The point of the language is to give LLMs (and humans) one artifact that covers all five jobs:
| Affordance | How |
|---|---|
| Author | Plain Markdown — LLMs already produce GitHub-flavored tables and headings reliably. No new tokens to memorize. |
| Read | ## section headings give strong landmarks; one row = one layer; blockquotes describe intent next to declarations. |
| Visualize | Compile to Mermaid flowchart TD — any markdown viewer renders the diagram. |
| Explain | The verifier emits structured error codes (e.g. SHAPE_MISMATCH, UNREACHABLE_LAYER) with suggestion: fields written for an LLM to act on. |
| Execute | Compile to a runnable PyTorch nn.Module.

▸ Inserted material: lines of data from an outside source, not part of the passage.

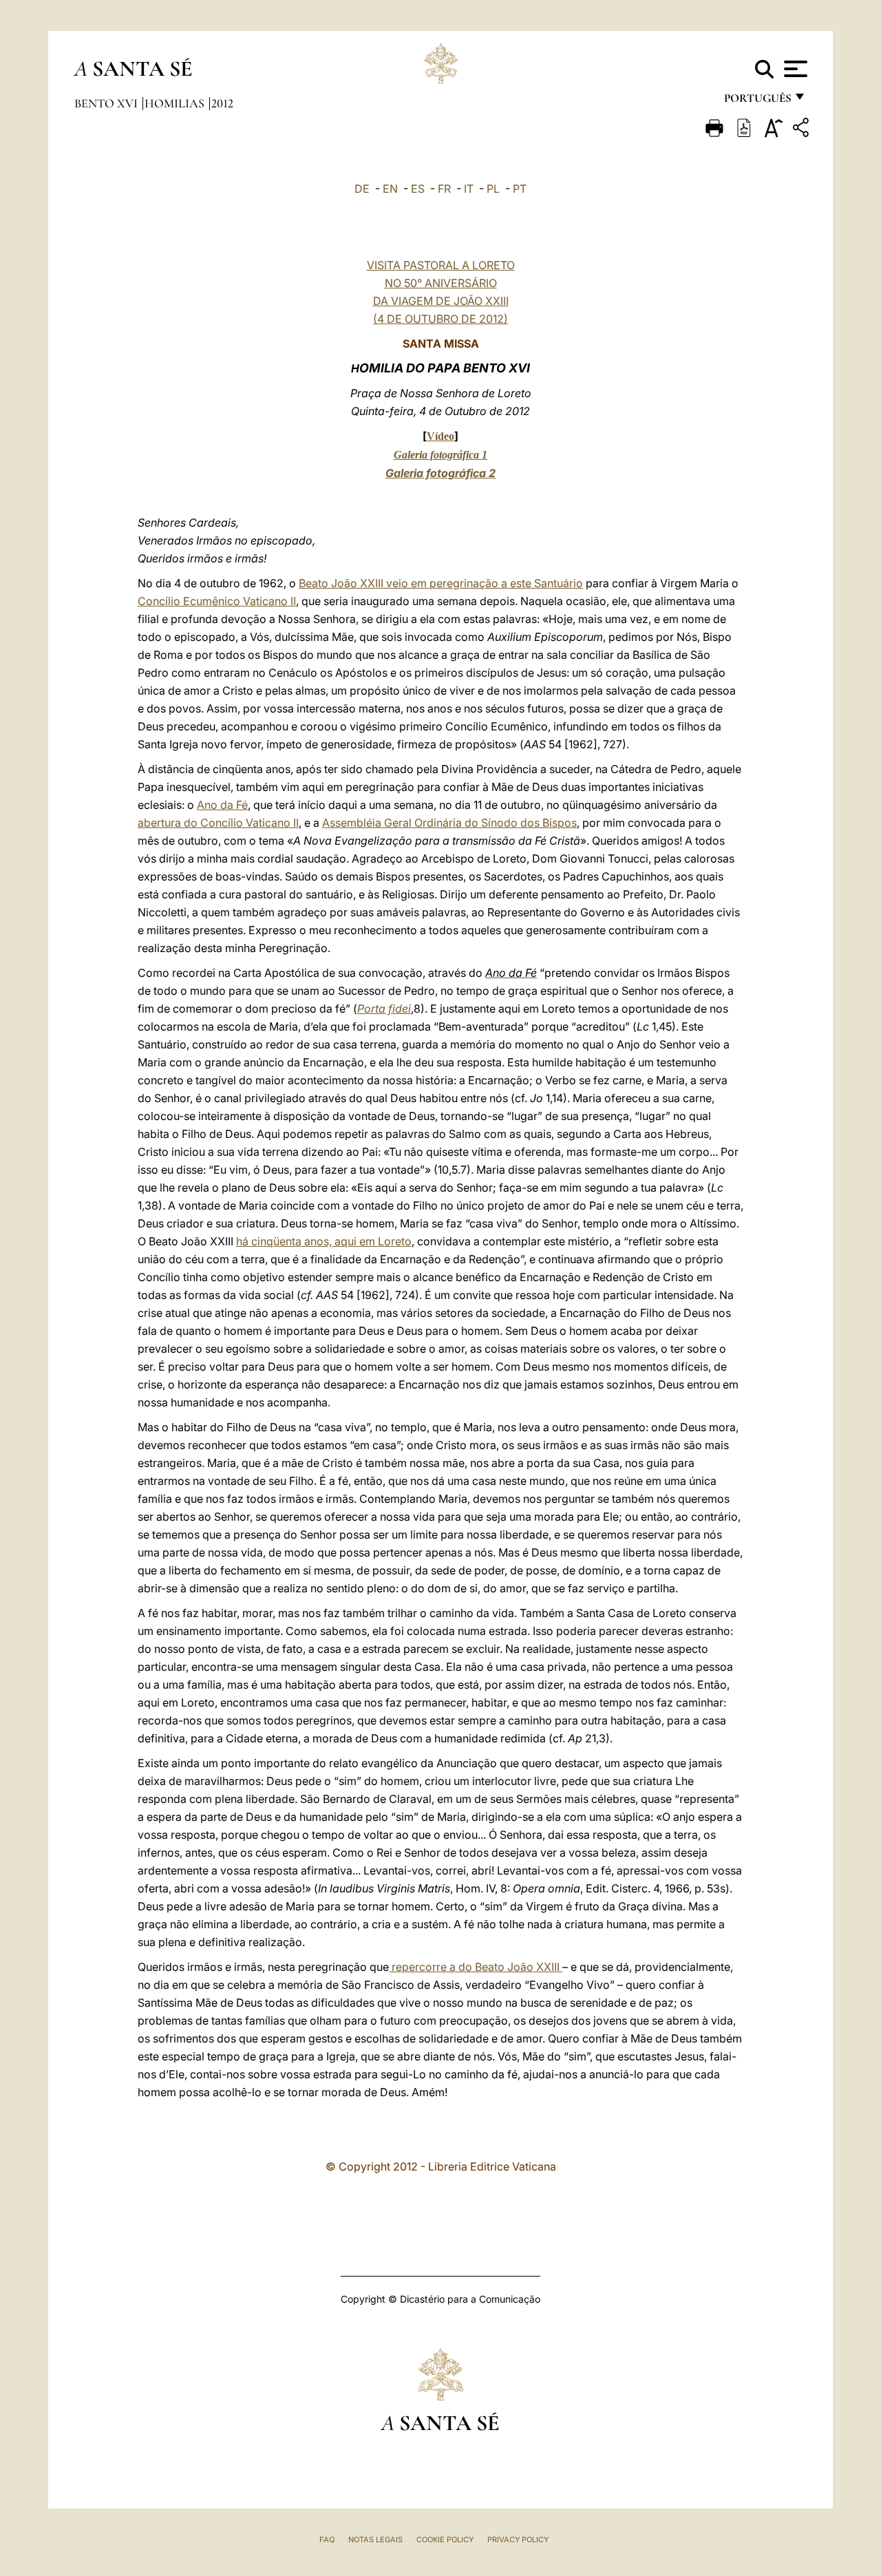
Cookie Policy (445, 2539)
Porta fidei (384, 1008)
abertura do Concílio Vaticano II (218, 823)
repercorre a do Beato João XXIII (475, 1967)
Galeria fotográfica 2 (440, 473)
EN (390, 189)
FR (444, 189)
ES (418, 189)
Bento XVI (107, 103)
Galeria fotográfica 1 (440, 455)
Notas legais (375, 2539)
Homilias (176, 103)
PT (520, 189)
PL (493, 189)
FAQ (327, 2539)
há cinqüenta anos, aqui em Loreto (324, 1241)
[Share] (802, 130)
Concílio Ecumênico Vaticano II (217, 601)
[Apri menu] (794, 69)
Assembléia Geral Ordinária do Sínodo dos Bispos (449, 823)
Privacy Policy (518, 2539)
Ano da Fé (222, 805)
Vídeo (440, 436)
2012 (222, 103)
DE (362, 189)
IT (469, 189)
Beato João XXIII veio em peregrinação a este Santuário (441, 583)
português (757, 101)
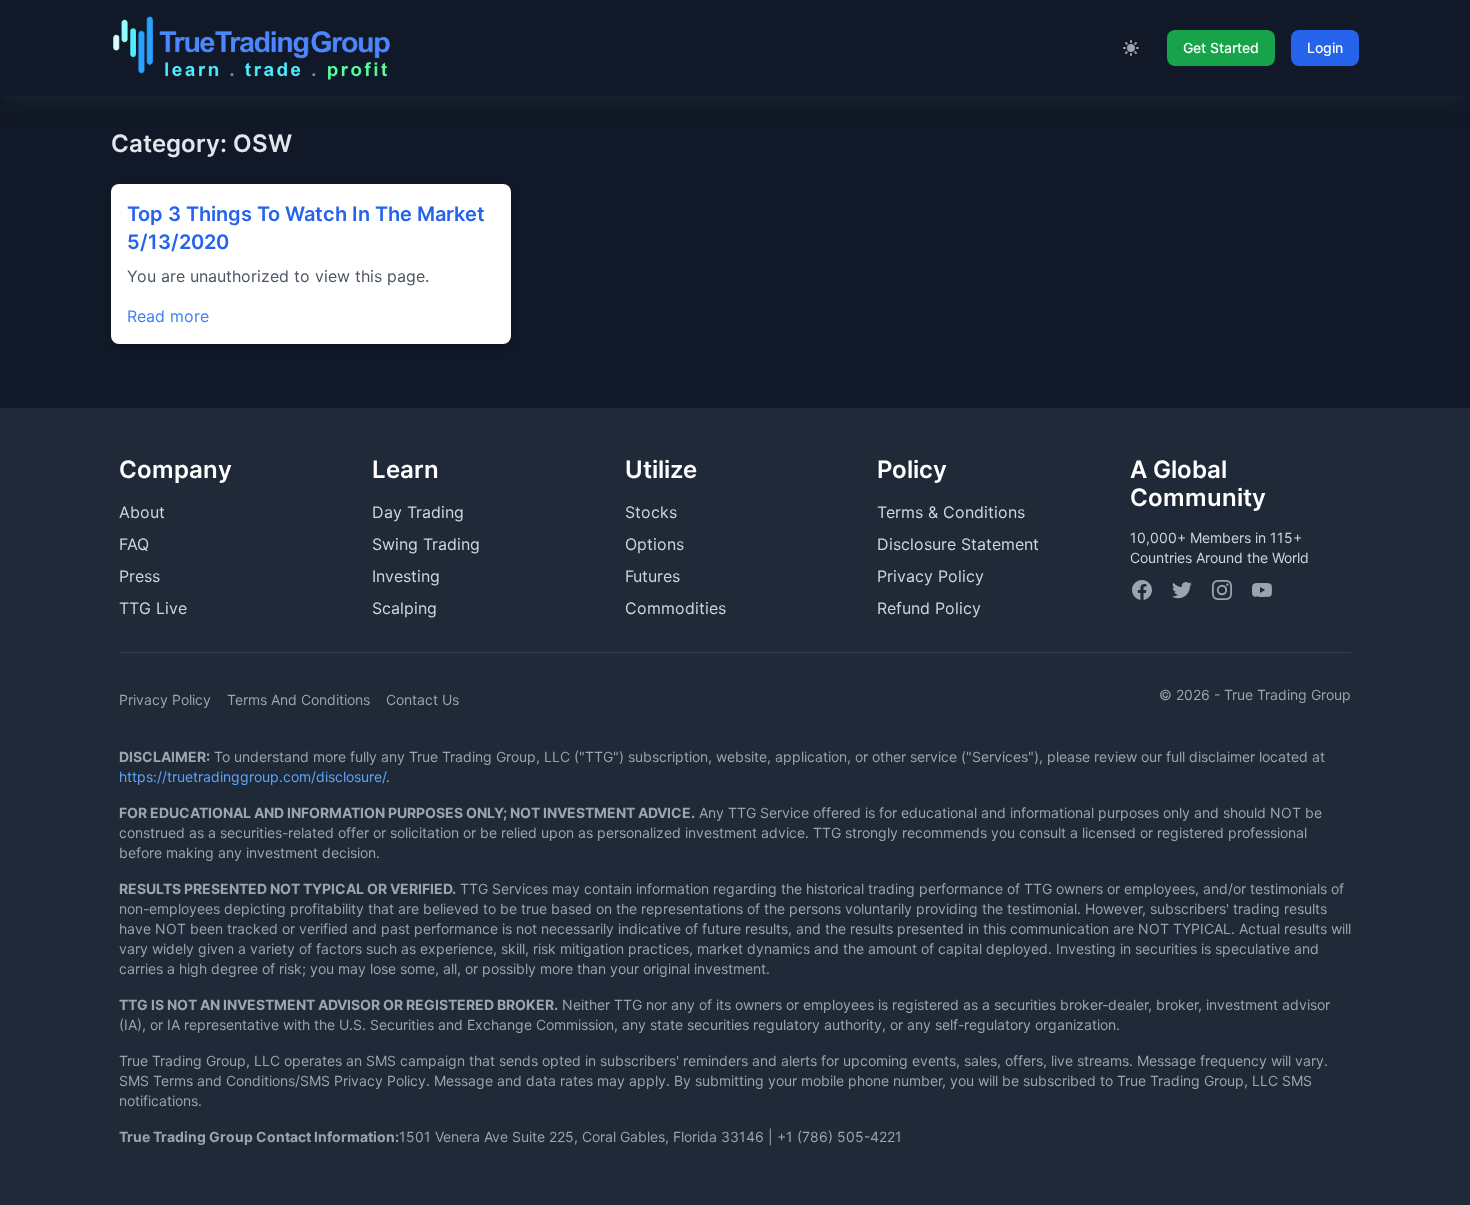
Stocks (651, 512)
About (142, 512)
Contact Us (422, 699)
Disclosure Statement (958, 544)
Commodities (675, 608)
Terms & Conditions (951, 512)
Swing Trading (426, 544)
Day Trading (418, 512)
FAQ (134, 544)
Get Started (1221, 47)
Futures (652, 576)
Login (1325, 47)
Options (654, 544)
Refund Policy (929, 608)
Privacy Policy (930, 576)
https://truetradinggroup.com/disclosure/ (252, 776)
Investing (406, 576)
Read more (168, 316)
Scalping (404, 608)
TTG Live (153, 608)
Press (139, 576)
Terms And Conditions (298, 699)
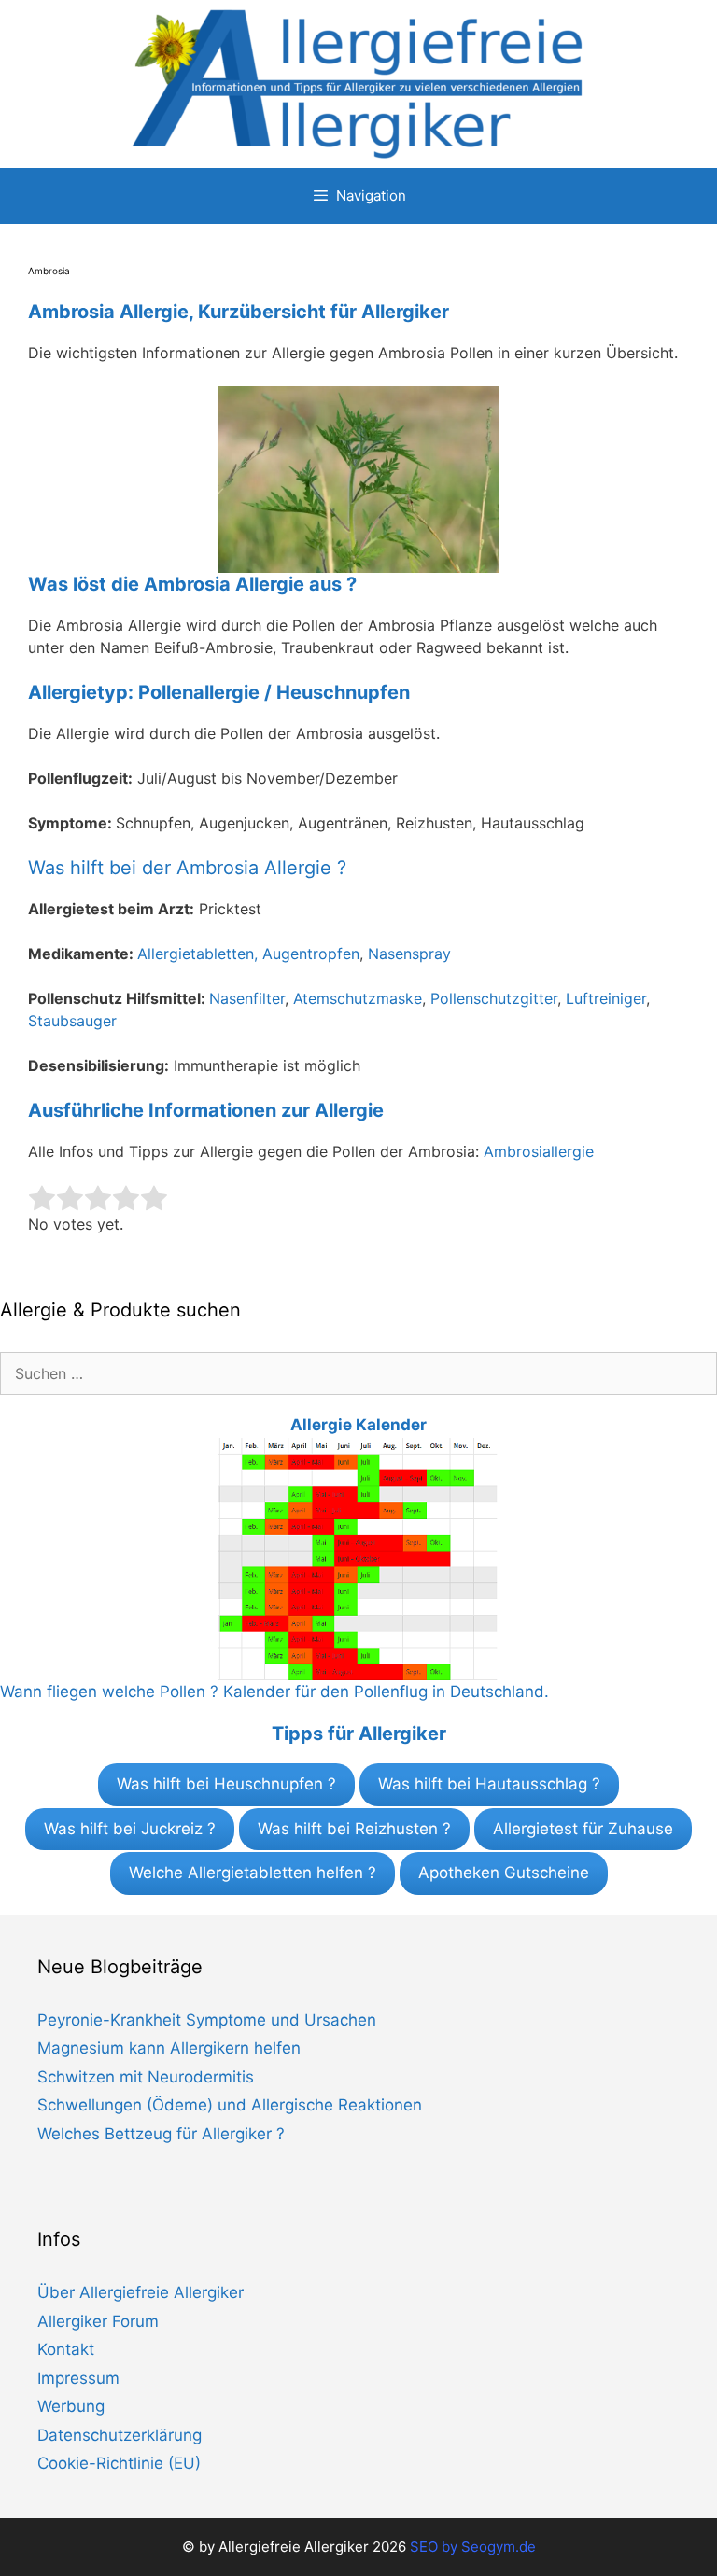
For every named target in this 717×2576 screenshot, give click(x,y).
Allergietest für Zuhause (583, 1828)
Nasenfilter (247, 998)
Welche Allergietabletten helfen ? (252, 1872)
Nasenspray (409, 953)
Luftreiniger (606, 998)
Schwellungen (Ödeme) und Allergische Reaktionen (229, 2105)
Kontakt (65, 2349)
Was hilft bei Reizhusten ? (354, 1828)
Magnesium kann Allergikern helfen (169, 2048)
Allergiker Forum (98, 2321)
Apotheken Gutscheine (503, 1872)
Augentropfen (310, 953)
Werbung (71, 2406)
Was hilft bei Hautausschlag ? (489, 1784)
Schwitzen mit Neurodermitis (145, 2077)
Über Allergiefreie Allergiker (140, 2292)
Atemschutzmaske (357, 998)
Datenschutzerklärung (119, 2435)
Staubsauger (72, 1020)
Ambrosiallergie (539, 1151)
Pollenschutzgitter (493, 998)
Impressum (78, 2378)
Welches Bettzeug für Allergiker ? (161, 2133)
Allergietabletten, (199, 953)
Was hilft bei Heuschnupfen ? (226, 1784)
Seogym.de (498, 2546)
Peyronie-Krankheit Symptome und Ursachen (206, 2020)
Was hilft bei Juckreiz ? (130, 1828)
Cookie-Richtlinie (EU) (119, 2463)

The verifier guarantees the emitted code's shapes line up before you run it. |
What it looks like
# architecture TransformerBlock
## hyperparameters
| Name | Type | Default |
|---------|-------|---------|
| d_model | int | 512 |
| n_heads | int | 8 |
| d_ff | int | 2048 |
| dropout | float | 0.1 |
## tensors
| Name | Shape | Dtype |
|------|-----------------|---------|
| x | (B, S, d_model) | float32 |
| y | (B, S, d_model) | float32 |
## layer x [input]
## layer attn_norm
- op: LayerNorm(d_model)
## layer attn
- op: MultiHeadAttention(d_model, n_heads, dropout)
## layer add_1
- op: Add
## layer ff_norm
- op: LayerNorm(d_model)
## layer ff
- op: FeedForward(d_model, d_ff, dropout)
## layer add_2
- op: Add
## layer y [output]
## flow
| Source | Target | Tensor |
|------------|-----------|-----------|
| x | attn_norm | x |
| attn_norm | attn | x_normed |
| attn | add_1 | attn_out |
| x | add_1 | x_skip |
| add_1 | ff_norm | h |
| ff_norm | ff | h_normed |
| ff | add_2 | ff_out |
| add_1 | add_2 | h_skip |
| add_2 | y | y_out |
## invariants
- output_shape: (B, S, d_model)
That's a real, verifying example. n-orca verify confirms reachability,
shape consistency through every residual, parameter count, and the declared
output-shape invariant — before any code runs.
Install
pip install n-orca # core CLI, parser, verifier, compilers
pip install "n-orca[torch]" # + PyTorch (compile to runnable nn.Module)
pip install "n-orca[hf]" # + huggingface_hub (search, info, download, convert)
pip install "n-orca[mcp]" # + MCP server (drive n-orca from Claude / any MCP client)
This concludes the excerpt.